Seemed like the harder I tried and forced myself to prepare the less "fun" the shoots would be.  The more I wanted the less I got.  Without exception during every shoot endless chance events and random situations presented themselves which nobody could have foreseen therefore prepare for.   Adapting to these challenges and unique moments was the most fun and most productive part of the shoot for both me and the model.  There was excitement, electricity and we both felt those were going to be great photos.

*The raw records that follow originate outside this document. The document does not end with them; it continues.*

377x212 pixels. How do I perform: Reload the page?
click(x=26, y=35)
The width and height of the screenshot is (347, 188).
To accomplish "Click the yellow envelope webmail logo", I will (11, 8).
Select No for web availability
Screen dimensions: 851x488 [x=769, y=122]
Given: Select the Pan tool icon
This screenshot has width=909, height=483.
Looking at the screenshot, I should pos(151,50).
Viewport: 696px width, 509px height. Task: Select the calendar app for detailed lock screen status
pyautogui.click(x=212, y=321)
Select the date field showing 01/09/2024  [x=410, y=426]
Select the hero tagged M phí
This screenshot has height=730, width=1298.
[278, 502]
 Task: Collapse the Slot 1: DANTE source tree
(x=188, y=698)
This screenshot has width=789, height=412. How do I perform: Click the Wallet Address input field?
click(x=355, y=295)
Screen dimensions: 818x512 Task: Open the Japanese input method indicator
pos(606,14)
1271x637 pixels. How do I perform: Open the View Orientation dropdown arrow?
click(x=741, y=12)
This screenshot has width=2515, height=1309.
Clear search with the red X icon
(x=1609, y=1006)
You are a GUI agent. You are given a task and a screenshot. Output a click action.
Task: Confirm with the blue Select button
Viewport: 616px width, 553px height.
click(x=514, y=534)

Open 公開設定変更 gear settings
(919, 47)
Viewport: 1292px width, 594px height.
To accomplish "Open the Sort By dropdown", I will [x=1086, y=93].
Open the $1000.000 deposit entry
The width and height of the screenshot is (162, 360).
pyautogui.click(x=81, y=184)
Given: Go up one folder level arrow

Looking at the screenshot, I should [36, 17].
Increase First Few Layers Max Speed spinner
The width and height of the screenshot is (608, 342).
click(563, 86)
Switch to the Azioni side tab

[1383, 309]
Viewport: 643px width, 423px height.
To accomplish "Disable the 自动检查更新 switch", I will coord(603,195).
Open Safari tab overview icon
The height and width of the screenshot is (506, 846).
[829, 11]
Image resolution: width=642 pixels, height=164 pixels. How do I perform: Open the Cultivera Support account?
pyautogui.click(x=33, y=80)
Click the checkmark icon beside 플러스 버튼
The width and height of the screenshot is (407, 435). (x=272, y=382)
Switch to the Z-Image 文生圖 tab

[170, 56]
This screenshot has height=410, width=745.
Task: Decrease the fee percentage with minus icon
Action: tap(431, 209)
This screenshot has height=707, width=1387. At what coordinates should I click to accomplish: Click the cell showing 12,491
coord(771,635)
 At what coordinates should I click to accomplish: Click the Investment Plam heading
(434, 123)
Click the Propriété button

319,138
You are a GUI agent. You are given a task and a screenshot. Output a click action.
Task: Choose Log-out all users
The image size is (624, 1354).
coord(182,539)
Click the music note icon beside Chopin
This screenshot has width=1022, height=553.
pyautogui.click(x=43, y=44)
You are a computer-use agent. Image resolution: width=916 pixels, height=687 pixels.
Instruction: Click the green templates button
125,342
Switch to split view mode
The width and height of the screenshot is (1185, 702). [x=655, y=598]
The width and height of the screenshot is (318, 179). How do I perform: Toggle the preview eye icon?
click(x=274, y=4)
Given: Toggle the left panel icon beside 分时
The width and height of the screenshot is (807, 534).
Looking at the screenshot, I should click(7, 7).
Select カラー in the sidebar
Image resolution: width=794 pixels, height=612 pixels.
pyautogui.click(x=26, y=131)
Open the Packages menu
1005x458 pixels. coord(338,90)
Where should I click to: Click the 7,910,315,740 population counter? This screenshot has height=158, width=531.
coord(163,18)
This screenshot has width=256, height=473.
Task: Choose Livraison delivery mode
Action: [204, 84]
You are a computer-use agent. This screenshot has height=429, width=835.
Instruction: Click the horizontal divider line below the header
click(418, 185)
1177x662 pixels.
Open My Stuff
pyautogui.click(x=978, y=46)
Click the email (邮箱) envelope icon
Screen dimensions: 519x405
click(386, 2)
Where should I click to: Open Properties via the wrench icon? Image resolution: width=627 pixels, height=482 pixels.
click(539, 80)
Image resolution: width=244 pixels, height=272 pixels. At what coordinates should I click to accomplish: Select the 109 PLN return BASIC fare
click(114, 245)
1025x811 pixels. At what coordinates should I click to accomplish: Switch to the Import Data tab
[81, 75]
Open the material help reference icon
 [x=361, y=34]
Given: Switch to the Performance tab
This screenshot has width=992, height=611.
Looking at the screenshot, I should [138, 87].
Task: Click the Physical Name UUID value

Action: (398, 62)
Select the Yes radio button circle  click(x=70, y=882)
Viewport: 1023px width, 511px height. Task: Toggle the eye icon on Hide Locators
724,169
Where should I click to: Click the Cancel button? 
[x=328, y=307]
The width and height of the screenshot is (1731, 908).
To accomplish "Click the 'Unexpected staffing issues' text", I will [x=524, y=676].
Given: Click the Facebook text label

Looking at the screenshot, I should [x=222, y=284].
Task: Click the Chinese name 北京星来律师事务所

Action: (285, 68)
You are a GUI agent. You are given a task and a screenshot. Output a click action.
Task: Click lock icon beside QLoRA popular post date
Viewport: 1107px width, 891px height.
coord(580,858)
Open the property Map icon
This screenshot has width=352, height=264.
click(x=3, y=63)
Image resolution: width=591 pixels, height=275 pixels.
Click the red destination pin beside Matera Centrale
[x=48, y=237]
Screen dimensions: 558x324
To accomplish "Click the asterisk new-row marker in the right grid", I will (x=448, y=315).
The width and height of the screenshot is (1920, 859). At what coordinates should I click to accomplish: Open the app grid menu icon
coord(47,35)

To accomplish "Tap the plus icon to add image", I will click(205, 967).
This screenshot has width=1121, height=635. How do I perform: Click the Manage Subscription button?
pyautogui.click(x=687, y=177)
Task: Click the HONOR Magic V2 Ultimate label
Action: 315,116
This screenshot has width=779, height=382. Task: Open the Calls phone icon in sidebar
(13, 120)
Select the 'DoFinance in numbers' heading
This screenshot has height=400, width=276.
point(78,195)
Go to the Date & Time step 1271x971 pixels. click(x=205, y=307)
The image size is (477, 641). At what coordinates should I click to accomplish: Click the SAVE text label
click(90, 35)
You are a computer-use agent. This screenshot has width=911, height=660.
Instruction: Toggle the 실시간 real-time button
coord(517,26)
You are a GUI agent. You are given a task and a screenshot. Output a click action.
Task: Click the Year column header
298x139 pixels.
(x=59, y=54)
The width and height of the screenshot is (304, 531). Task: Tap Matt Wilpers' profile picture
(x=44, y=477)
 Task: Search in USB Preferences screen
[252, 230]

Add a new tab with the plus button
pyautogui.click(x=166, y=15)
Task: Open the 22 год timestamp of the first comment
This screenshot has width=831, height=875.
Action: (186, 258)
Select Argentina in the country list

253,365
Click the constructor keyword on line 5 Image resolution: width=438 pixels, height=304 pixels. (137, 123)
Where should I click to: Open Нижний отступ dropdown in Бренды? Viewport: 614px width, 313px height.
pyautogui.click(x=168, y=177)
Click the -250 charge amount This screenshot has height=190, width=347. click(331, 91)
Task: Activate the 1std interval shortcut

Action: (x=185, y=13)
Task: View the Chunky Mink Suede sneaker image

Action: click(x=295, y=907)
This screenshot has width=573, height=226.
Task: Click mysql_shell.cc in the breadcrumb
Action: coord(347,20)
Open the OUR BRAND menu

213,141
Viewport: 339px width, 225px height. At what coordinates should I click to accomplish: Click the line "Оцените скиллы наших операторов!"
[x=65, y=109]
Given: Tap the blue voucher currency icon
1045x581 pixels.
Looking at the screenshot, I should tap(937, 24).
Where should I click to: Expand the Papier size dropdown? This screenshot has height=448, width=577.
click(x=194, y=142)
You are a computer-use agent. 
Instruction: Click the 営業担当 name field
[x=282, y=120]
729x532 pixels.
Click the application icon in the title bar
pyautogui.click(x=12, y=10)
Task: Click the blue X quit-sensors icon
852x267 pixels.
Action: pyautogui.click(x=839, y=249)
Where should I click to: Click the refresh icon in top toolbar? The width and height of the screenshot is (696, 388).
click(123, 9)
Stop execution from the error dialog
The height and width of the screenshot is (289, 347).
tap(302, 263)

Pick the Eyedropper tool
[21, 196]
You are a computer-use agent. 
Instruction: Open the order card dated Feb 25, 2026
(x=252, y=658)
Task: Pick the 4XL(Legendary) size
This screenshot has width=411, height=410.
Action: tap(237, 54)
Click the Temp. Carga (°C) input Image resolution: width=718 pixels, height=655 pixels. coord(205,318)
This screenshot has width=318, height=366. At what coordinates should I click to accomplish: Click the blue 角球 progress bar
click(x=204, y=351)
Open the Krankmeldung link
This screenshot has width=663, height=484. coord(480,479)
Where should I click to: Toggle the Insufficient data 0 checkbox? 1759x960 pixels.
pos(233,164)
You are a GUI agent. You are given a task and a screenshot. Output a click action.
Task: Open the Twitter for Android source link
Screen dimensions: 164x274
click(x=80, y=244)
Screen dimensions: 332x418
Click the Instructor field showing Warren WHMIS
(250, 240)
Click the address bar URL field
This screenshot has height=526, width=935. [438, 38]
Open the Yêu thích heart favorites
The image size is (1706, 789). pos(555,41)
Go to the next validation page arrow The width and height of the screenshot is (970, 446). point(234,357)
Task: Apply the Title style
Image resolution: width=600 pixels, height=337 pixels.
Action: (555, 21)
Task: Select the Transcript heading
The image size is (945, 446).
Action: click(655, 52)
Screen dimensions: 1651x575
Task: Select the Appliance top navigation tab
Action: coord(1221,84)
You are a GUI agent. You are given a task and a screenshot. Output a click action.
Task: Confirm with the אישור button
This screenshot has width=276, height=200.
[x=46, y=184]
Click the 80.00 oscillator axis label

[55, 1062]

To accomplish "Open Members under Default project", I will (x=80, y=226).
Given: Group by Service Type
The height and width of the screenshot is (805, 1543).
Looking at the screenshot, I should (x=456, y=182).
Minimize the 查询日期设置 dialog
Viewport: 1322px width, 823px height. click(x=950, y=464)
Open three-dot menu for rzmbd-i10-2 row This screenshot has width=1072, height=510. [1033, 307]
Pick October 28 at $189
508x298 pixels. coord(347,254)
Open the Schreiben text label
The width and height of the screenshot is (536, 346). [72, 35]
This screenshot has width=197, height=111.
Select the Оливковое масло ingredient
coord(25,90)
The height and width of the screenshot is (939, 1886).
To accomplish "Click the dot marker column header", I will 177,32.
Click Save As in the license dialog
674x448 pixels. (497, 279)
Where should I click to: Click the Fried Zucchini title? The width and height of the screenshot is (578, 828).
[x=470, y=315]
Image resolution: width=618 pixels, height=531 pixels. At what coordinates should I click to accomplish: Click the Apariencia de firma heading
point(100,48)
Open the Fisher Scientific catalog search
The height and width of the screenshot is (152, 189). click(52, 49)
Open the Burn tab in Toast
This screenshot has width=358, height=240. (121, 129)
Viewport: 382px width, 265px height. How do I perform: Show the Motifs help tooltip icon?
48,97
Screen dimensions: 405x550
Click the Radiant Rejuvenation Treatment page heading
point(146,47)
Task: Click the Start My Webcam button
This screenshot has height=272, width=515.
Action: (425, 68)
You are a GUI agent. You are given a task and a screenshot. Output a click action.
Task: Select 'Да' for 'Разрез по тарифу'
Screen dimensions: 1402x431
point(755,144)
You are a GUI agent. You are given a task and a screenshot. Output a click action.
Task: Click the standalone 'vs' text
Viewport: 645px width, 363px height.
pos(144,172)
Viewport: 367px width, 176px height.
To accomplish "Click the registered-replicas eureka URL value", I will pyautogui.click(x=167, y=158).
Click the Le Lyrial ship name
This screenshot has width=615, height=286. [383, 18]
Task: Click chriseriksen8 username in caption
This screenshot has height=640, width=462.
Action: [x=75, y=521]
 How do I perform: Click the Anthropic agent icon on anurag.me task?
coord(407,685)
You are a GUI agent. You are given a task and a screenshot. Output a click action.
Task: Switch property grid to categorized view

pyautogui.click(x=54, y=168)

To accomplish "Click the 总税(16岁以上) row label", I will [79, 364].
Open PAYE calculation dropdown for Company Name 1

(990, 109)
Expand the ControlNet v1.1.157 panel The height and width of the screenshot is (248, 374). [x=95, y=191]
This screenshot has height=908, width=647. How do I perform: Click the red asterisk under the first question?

 "A true photograph need not be explained, nor can it be contained in words"
Ansel Adams

Follow your heart

Cliché or words of wisdom?  The following is an excerpt from The Teachings of Don Juan by Carlos Castaneda

 "Anything is one of a million paths. Therefore you must always keep in mind that a path is only a path; if you feel you should not follow it, you must not stay with it under any conditions. To have such clarity you must lead a disciplined life. Only then will you know that any path is only a path and there is no affront, to oneself or to others, in dropping it if that is what your heart tells you to do. But your decision to keep on the path or to leave it must be free of fear or ambition. I warn you. Look at every path closely and deliberately. Try it as many times as you think necessary.
      This question is one that only a very old man asks. Does this path have a heart? All paths are the same: they lead nowhere. They are paths going through the bush, or into the bush. In my own life I could say I have traversed long long paths, but I am not anywhere. Does this path have a heart? If it does, the path is good; if it doesn’t, it is of no use. Both paths lead nowhere; but one has a heart, the other doesn’t. One makes for a joyful journey; as long as you follow it, you are one with it. The other will make you curse your life. One makes you strong; the other weakens you."
     
Before you embark on any path ask the question: Does this path have a heart? If the answer is no, you will know it, and then you must choose another path. The trouble is nobody asks the question; and when a man finally realizes that he has taken a path without a heart, the path is ready to kill him. At that point very few men can stop to deliberate, and leave the path. A path without a heart is never enjoyable. You have to work hard even to take it. On the other hand, a path with heart is easy; it does not make you work at liking it.
      I have told you that to choose a path you must be free from fear and ambition. The desire to learn is not ambition. It is our lot as men to want to know.
      The path without a heart will turn against men and destroy them. It does not take much to die, and to seek death is to seek nothing."

Be water my friend

This quote from Bruce Lee beautifully sums up the non-forceful approach, as he is talking about the power of the fluid: 

"Be like water making its way through cracks.  Do not be assertive, but adjust to the object, and you shall find a way round or through it.  If nothing within you stays rigid, outward things will disclose themselves.

Empty your mind, be formless. Shapeless, like water.  If you put water into a cup, it becomes the cup. You put water into a bottle and it becomes the bottle.  You put it in a teapot it becomes the teapot.  Now, water can flow or it can crash.